MATERIALS PROVIDED |

╔══

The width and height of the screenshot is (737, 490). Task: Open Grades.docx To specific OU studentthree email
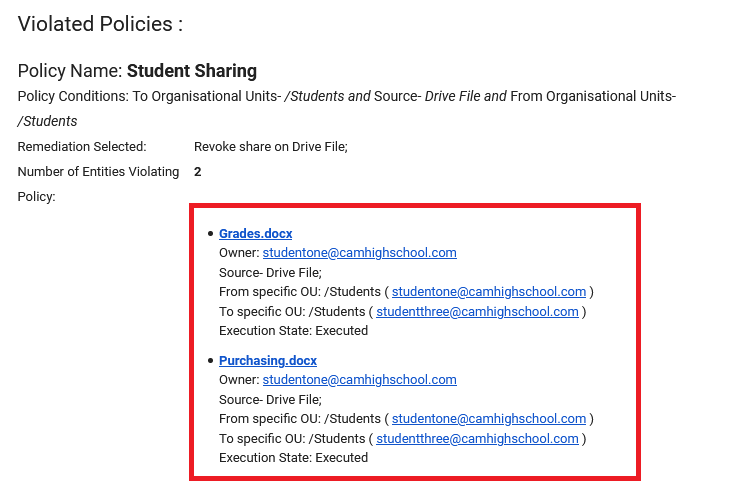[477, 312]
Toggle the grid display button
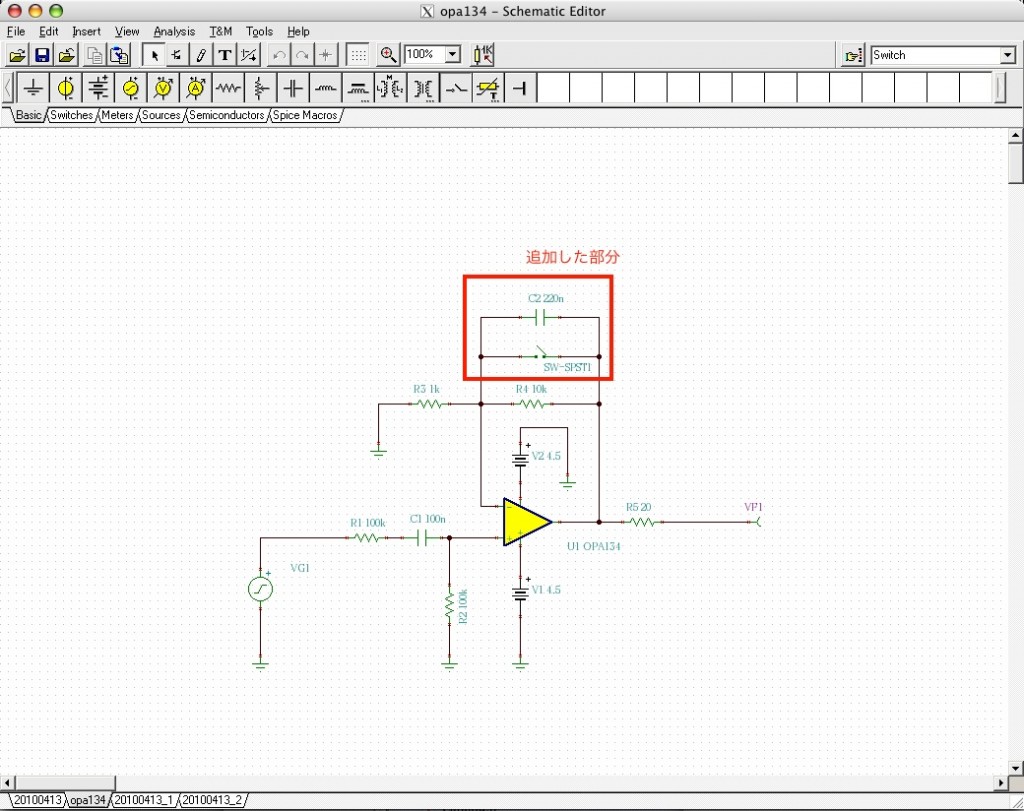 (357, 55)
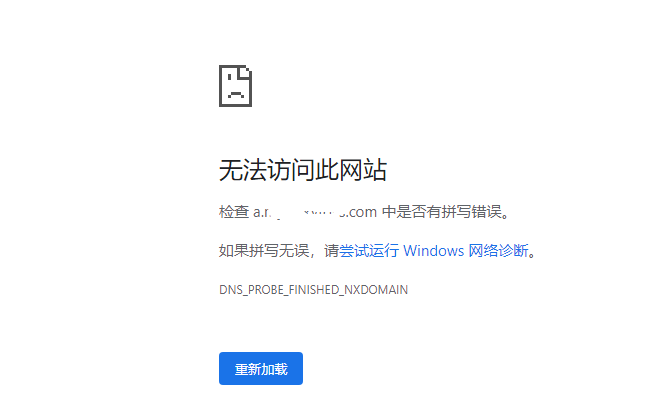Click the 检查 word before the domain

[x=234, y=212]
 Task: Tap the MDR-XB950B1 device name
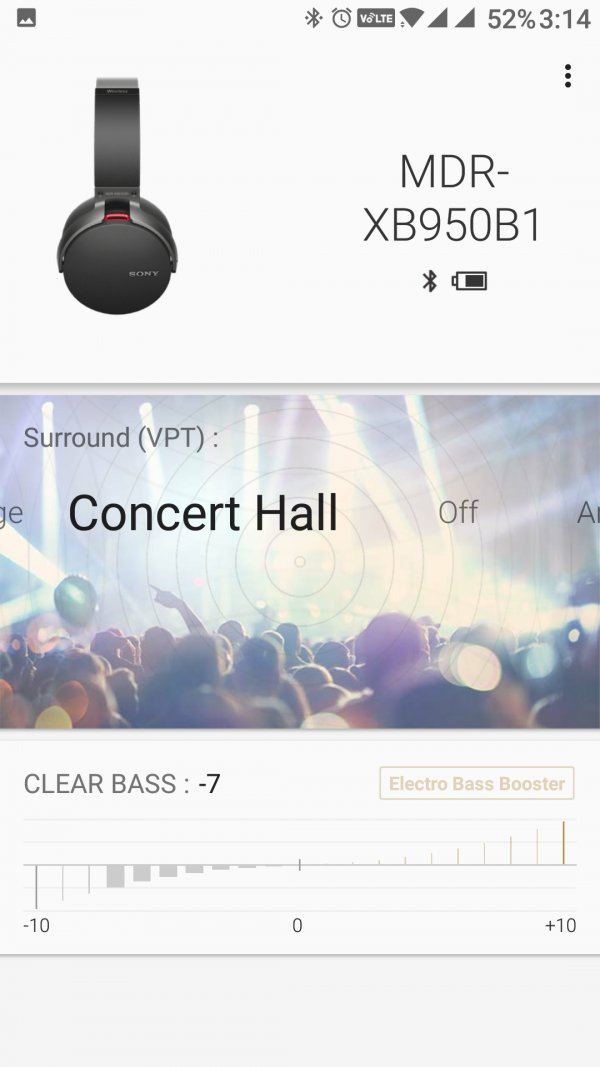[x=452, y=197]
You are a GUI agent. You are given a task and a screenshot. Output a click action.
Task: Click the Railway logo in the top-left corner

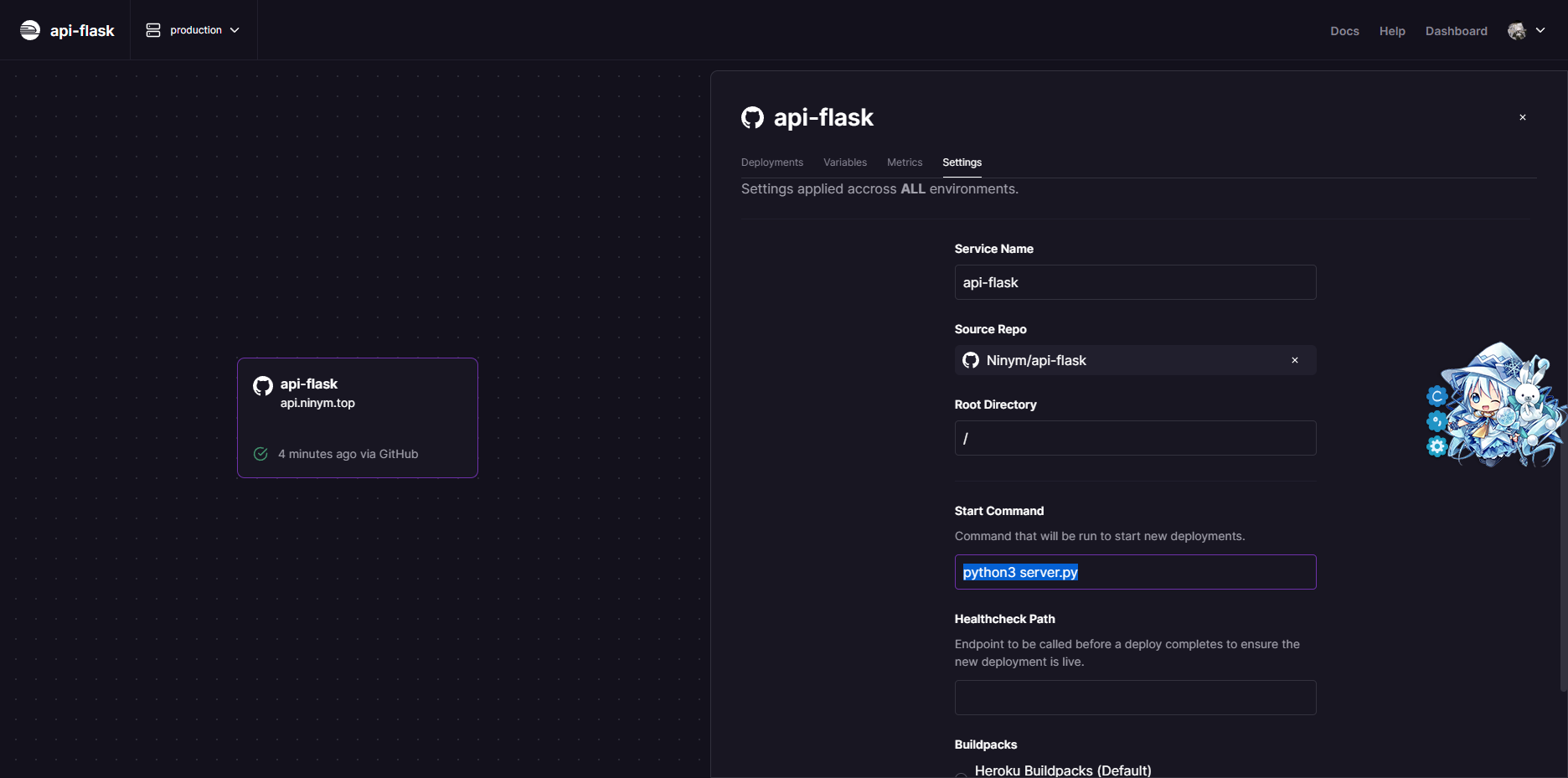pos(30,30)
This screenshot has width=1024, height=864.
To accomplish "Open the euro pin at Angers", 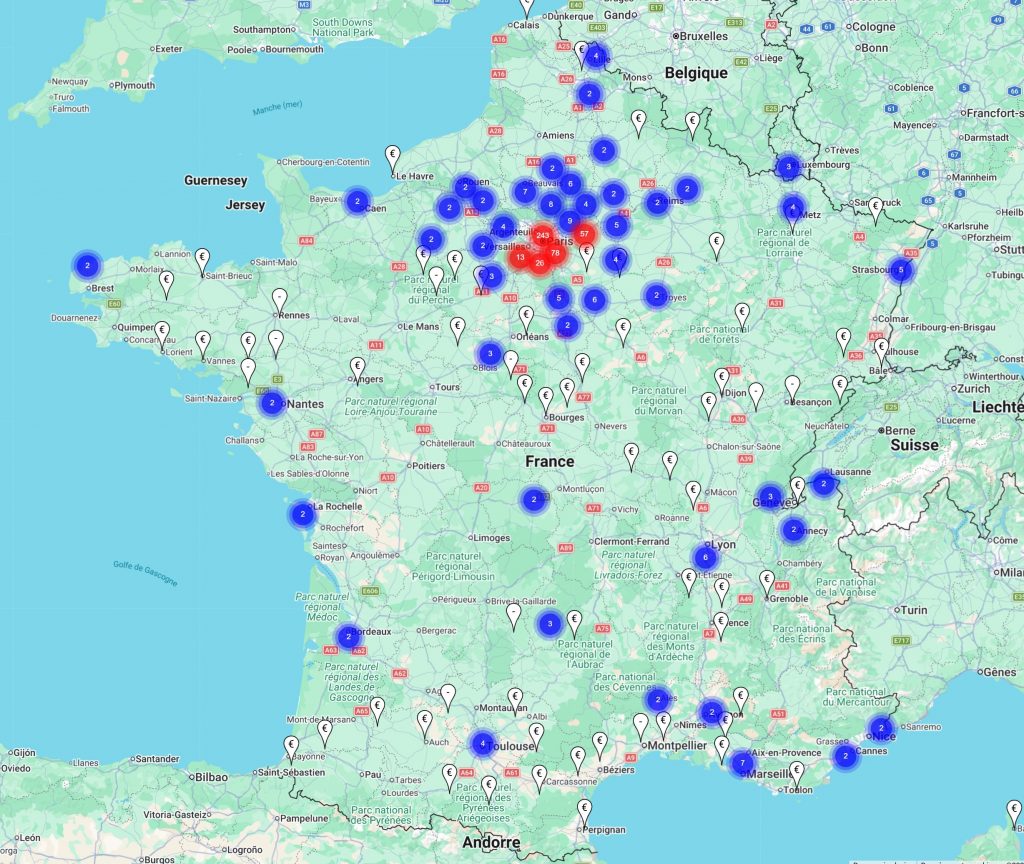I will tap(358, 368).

╚══
╔══

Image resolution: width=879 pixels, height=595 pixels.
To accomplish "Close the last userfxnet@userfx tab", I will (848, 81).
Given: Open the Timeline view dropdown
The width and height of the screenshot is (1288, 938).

╚══

YOUR TASK |
Using the listing above, copy exactly the line that contains "Given: Open the Timeline view dropdown", the line that contains "The width and height of the screenshot is (1288, 938).", and each line that falls between them.

ANSWER TO THE PROBLEM |
Given: Open the Timeline view dropdown
The width and height of the screenshot is (1288, 938).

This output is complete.